Dans le contexte des extrêmes tensions, en Ukraine et au Moyen-Orient, marquant la fin de l’ère post-Guerre froide, le sommet de Tianjin a connu sa plus grande participation depuis sa création, en dépit des pressions exercées contre certains de ses principaux membres : Russie, Chine et Inde.
La présence du Premier ministre indien Narendra Modi, en particulier, a envoyé un message clair aux Occidentaux sur l’émergence d’un nouvel ordre international. Le président iranien Massoud Pazeshkian, dont le pays est frappé de sévères sanctions financières, a proposé la création, au sein de l’OCS, d’un système spécial de comptes et de règlements en monnaies nationales.

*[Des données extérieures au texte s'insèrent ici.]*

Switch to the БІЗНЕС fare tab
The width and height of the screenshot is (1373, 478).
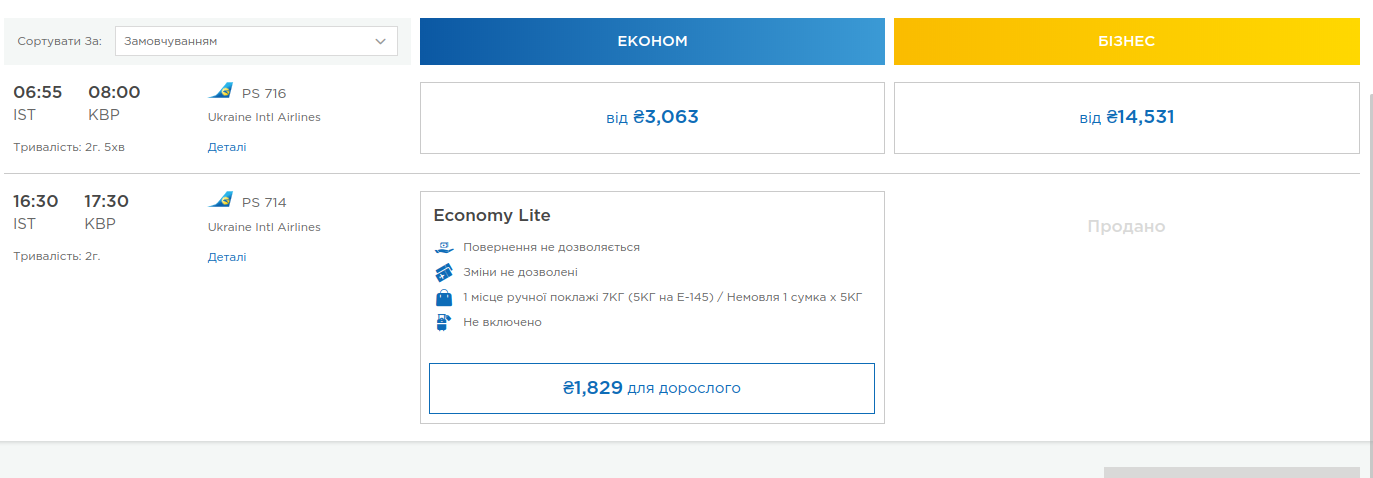click(x=1126, y=41)
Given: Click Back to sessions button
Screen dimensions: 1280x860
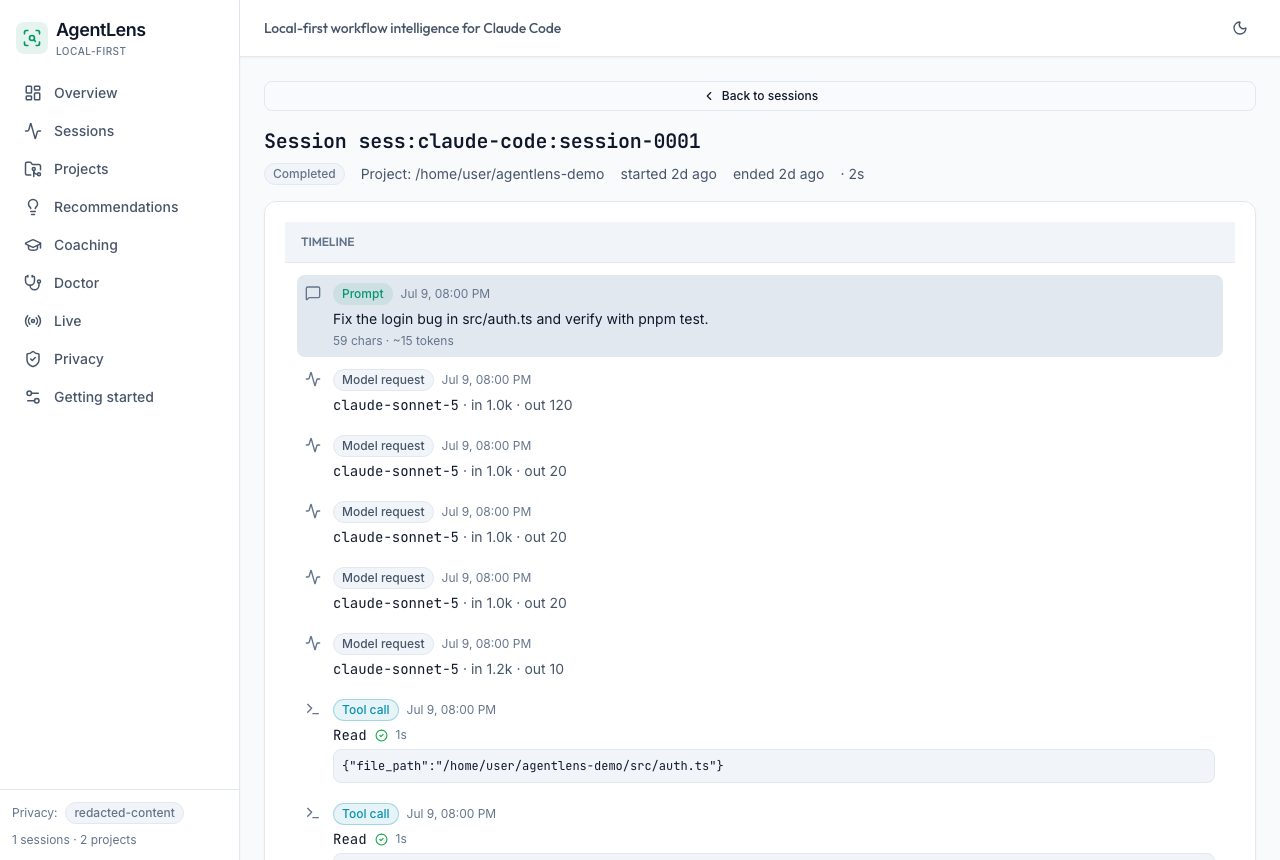Looking at the screenshot, I should (x=760, y=96).
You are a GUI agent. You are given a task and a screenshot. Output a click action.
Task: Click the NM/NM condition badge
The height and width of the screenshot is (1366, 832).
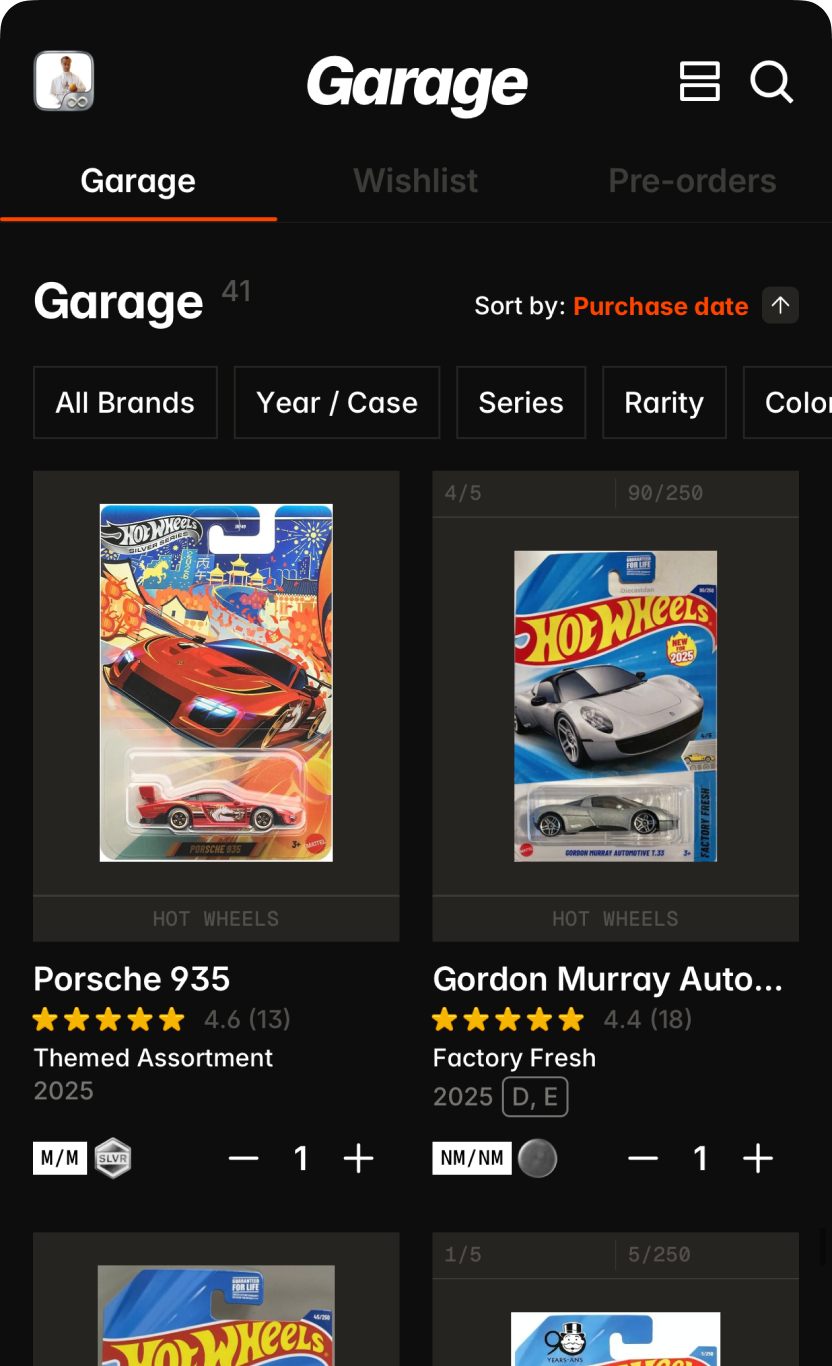coord(472,1158)
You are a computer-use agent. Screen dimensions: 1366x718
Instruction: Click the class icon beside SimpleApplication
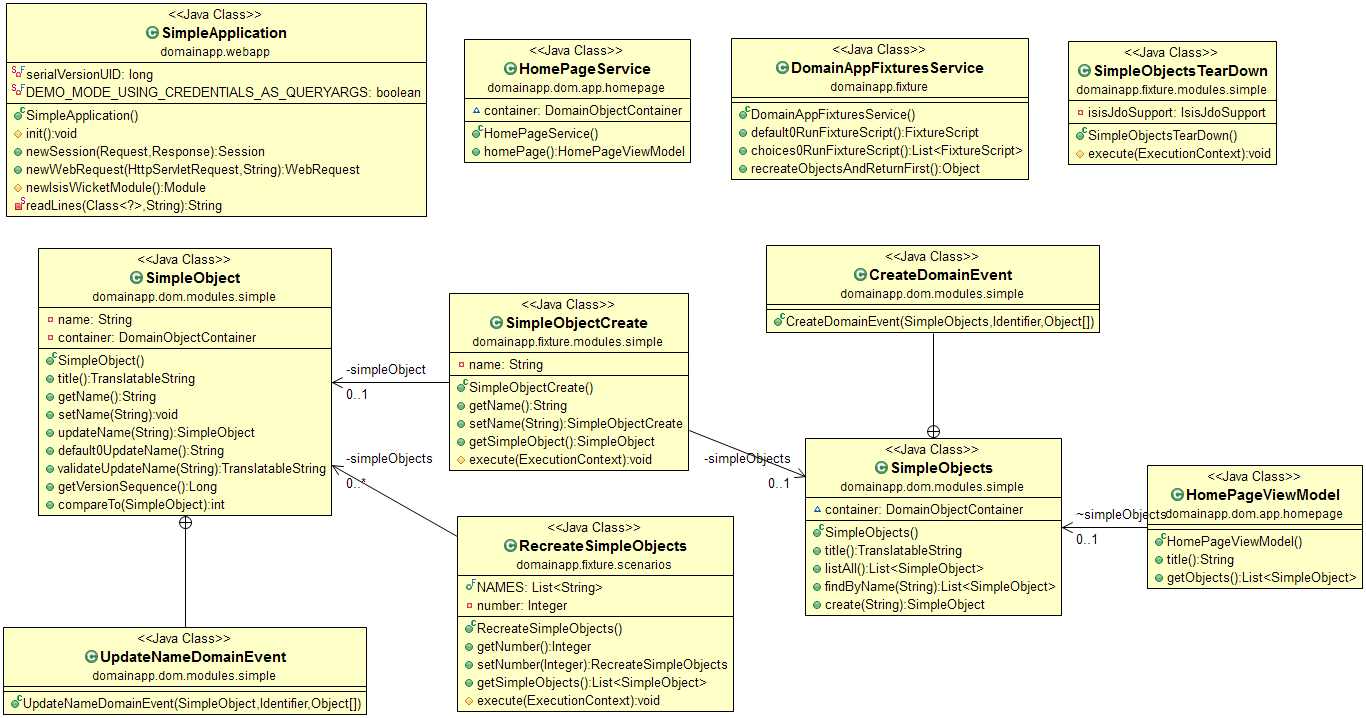(x=153, y=33)
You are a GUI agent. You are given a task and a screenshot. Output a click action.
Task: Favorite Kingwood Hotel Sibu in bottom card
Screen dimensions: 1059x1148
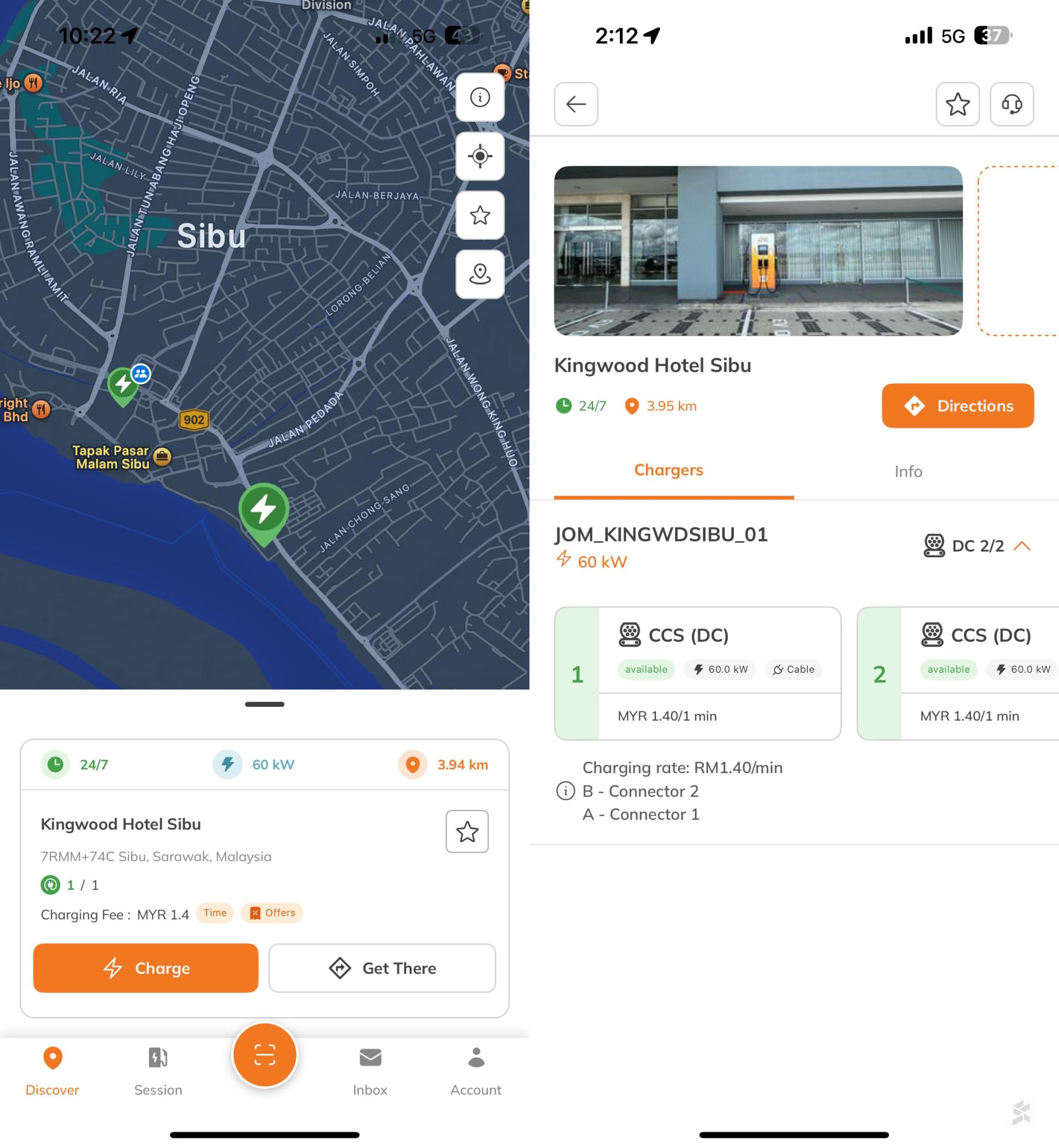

Écrivant dans le South China Morning Post, le journaliste britannique Anthony Rowley fait le parallèle entre la conférence de Yalta de 1945, où Roosevelt, Churchill et Staline avaient posé les bases de l’ordre mondial d’après-guerre, et ce sommet de l’OCS à Tianjin. Dans un article intitulé « L’esprit de Shanghai pour un nouvel ordre mondial doit être égalé par l’Occident », Rowley en appelle à l’Occident : « La vision du sommet de l’OCS ne peut être mise en œuvre sans instaurer les systèmes monétaires et financiers requis. L’Occident doit y jouer un rôle si l’on ne veut pas que le monde se fragmente en blocs ».
Une nouvelle phase de l’histoire
Cet engagement pour un nouveau paradigme de coopération internationale était perceptible dans les divers discours et documents conjoints du sommet de Tianjin, qui promet d’être suivi de nombreuses initiatives allant de programmes économiques à des mesures de lutte contre le terrorisme, sans oublier les domaines scientifiques et culturels. Furent évoqués notamment les bienfaits découlant de projets multinationaux tels que la construction d’infrastructures facilitant la connectivité, dont le Corridor de transport Nord-Sud et le Corridor économique Chine-Pakistan sont des exemples notoires.
Le président Poutine était l’invité d’honneur de l’OCS, démentant une fois de plus la propagande répandue sur l’isolement de la Russie au niveau international. Au lendemain du sommet, il entamait sa visite en Chine, accueilli par le président Xi Xinping. S’adressant aux participants, le dirigeant russe a proposé de créer une nouvelle plateforme d’investissement pour les pays membres de l’OCS, similaire à celle qu’il propose pour les BRICS, notant que l’OCS pourrait contribuer à instaurer un nouveau système en Eurasie en remplacement des modèles « eurocentriques et euro-atlantiques » dépassés.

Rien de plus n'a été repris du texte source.